Opposition parties have called for a general election with Theresa May set to become Prime Minister unopposed.
The Tory leadership contest was cut short on Monday after Ms May’s internal rival Andrea Leadsom dropped out of the race.
Labour’s election coordinator Jon Trickett said it was crucial for the country to have a “democratically elected Prime Minister” and branded Ms May’s election a “coronation”.
“It now looks likely that we are about to have the coronation of a new Conservative Prime Minister,” he said.
“It is crucial, given the instability caused by the Brexit vote, that the country has a democratically elected Prime Minister. I am now putting the whole of the party on a General Election footing.
“It is time for the Labour Party to unite and ensure the millions of people in the country left behind by the Tories' failed economic policies, have the opportunity to elect a Labour government.”
During the leadership contest Ms May ruled out an early general election, saying that not holding one would create stability during Brexit negotiations.
She will now become Prime Minister in the coming days following official confirmation from the Conservative party board.
Liberal Democrat leader Tim Farron however said the Tories had “no mandate” following the
“With Theresa May’s coronation we need an early General Election,” he said.
“The Tories now have no mandate. Britain deserves better than this.”
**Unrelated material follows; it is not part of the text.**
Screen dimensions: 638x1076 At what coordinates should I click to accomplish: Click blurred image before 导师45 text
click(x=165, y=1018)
The calls were echoed by Caroline Lucas, the Green MP for Brighton Pavilion, who is standing to lead her party.
“Andrea Leadsom’s decision to pull out of the leadership race underlines the necessity of a General Election this year, something the Greens have called for since the EU referendum result was announced,” she said.
The Independent reported earlier this month that Ukip leader Nigel Farage had called for a snap election to be called following the Brexit vote.
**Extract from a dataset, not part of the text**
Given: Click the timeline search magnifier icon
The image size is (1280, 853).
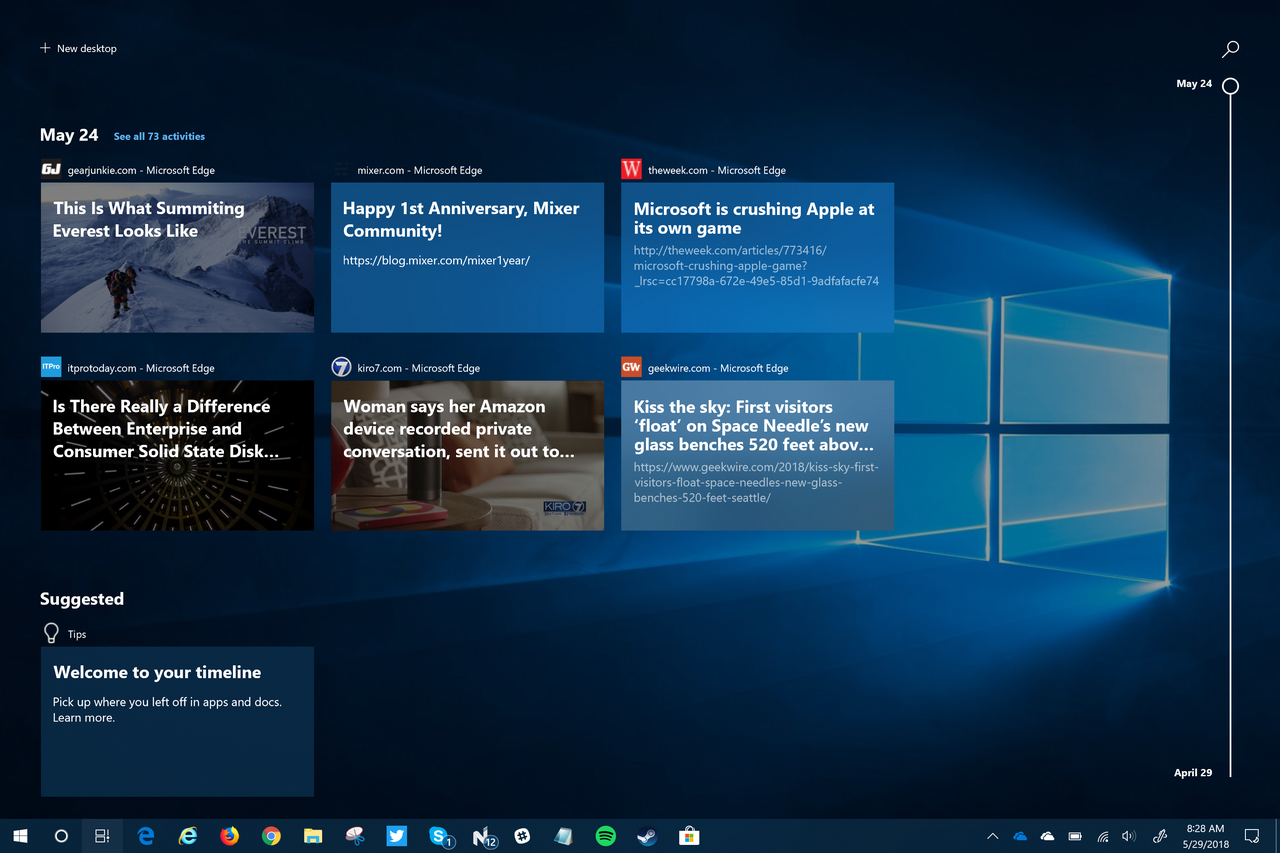Looking at the screenshot, I should 1231,48.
He urged the use of a proportional voting system so that smaller parties would receive fair representation.
Ms May may still be tempted to hold an early general election because of the Tories’ slim majority and the current disarray in Labour.
Under the Fixed Term Parliament Act the Conservatives would have to vote “no confidence” in her leadership and wait for 14 days, voting down any alternative attempt at forming a government.